The presented offline approach for asynchronous classification is not directly transferable to an online scenario with continuous decoder evaluation. Offline analysis of physiological data allowed us to utilize non-causal filters, which compensate for group delays. Non-causal filters are not applicable in online experiments, however, the choice of filter might influence the resulting ErrPs considerably4,16. Nonetheless, we wanted to suggest tools that allow for online correction of eye-related artifacts, which are inevitable in real-world settings, such as the presented game-like flight simulation. For this purpose, we applied the SGEYESUB, which can be used for offline and online correction of contaminated data38. Moreover, continuos error decoding comes with additional challenges, including misinterpreting other stimuli or artifacts, e.g., stemming from electromyographic activity, as errors. Such challenges have to be carefully considered in the design and training of classifiers. Previous works implemented them successfully4.
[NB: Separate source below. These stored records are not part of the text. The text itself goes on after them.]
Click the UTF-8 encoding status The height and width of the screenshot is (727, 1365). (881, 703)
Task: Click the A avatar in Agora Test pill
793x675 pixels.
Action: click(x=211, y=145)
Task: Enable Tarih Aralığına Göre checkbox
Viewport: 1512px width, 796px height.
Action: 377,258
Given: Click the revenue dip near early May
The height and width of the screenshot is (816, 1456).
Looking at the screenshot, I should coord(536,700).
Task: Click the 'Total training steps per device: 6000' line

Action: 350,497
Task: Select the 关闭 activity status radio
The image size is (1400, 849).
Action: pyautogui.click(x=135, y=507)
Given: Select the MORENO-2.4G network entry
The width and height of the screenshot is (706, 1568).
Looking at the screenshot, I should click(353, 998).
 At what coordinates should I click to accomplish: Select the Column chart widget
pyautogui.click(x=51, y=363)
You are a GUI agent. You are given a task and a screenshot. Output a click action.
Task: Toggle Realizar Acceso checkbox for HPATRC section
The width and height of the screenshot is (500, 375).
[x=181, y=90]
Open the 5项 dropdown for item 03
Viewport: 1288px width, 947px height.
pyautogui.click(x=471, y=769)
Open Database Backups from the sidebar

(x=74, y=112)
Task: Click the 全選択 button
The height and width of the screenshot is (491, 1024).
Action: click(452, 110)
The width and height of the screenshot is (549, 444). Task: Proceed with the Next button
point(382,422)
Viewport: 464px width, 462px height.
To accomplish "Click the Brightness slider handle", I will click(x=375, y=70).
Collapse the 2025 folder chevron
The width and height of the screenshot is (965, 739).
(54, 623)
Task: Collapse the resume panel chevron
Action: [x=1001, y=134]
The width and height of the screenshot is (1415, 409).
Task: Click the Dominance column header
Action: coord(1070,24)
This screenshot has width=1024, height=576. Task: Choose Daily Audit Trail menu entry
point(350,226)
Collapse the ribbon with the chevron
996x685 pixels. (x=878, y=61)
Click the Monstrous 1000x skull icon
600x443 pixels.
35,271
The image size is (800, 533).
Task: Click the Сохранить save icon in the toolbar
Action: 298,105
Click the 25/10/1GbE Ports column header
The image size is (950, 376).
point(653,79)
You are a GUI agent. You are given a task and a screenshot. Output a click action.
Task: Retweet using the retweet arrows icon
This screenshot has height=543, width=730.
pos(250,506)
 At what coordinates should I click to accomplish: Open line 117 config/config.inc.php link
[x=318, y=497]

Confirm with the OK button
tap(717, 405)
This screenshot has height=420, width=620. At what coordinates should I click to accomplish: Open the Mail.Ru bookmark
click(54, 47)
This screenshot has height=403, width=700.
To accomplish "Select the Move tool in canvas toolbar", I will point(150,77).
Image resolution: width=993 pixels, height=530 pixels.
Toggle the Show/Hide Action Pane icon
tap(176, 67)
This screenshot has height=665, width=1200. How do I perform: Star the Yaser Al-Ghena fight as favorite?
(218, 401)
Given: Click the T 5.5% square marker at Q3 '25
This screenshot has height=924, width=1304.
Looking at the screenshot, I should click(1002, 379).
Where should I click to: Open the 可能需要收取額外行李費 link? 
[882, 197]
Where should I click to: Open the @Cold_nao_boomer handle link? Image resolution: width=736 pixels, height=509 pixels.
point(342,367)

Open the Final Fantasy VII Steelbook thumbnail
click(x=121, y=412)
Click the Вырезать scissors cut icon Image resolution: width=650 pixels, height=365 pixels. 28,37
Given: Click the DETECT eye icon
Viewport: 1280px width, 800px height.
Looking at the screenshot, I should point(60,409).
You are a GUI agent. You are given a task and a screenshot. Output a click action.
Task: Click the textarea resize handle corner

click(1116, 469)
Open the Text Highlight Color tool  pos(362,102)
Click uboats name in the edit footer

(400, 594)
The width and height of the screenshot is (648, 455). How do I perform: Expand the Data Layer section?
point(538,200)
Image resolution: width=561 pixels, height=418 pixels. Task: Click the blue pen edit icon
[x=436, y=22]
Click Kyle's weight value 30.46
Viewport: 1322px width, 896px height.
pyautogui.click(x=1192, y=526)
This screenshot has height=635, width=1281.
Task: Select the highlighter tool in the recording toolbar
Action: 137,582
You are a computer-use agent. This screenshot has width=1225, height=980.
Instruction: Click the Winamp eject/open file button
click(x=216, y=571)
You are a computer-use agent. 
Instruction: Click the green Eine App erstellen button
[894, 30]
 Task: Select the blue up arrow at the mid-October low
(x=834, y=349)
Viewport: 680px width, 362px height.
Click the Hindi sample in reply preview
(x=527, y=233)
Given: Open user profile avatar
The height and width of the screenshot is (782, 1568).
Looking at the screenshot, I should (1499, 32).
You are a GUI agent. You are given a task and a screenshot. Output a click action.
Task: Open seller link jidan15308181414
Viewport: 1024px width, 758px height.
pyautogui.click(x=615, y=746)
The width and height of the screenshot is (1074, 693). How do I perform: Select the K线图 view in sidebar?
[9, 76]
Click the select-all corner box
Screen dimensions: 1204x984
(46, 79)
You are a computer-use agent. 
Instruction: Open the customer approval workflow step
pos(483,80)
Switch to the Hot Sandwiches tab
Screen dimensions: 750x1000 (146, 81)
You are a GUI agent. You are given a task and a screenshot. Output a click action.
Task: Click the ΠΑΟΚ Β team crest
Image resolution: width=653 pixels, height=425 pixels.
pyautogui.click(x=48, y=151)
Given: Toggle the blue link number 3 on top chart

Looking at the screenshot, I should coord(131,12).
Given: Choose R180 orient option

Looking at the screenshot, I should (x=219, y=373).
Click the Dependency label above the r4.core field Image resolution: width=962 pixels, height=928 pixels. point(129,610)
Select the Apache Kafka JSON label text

Further, our classification approaches solely rely on features from the temporal domain. We did not examine if including additional features, such as features obtained from the frequency domain, has the potential to increase classification accuracy, as proposed earlier16,74. However, multiple works have reported that a combination of temporal and frequency domain features did not yield improved performance4,7. Interestingly, time–frequency domain features have been demonstrated to be suitable for error decoding75 and possibly deserve more attention in future studies. We decided to analyze EEG signals in the low frequencies only, i.e., 1 Hz to 10 Hz, as error-induced low-frequency activity has been commonly reported43,44. Völker et al.76 demonstrated that error processing modulates activity in the gamma band, which could also be considered in error decoding. Similarly, we did not investigate which pupillometric features, in addition to temporal features, could contribute to error decoding. As, to the best of our knowledge, there is no previous research on error decoding on pupillometric data, investigations on this should be subject to future works.

Finally, we did not include error-related HR changes in our hybrid classification approach since influences of the breathing cycle49 made error decoding with them infeasible. However, there exist works that successfully removed respiratory influences from the HRV. Commonly, such approaches require the acquisition of additional physiological signals, e.g., respiration signals, as reference77. Papers that implemented methods that solely rely on ECG data are scarce78. Future works should consider these deliberations in their experimental designs.

Conclusion

In this work, we studied the correlates of error processing in multimodal physiological signals, i.e., EEG, ECG, and pupil size. We decoded three different types of errors utilizing EEG signals and focused on studying BCIs in setups with improved practical usability, i.e., with a minimal number of electrodes. Further, we assessed the potential impact of additional pupil size information in a hybrid classification approach and found significant improvements compared to error decoding with one EEG channel. Such minimal setups are of interest in the context of HCIs, particularly using HMDs, since the latest devices offer straightforward access to multimodal physiological data. Continuous online error decoding using these signals, potentially including real-time adaptations of the VE informed by the error decoder, should be aimed in future studies.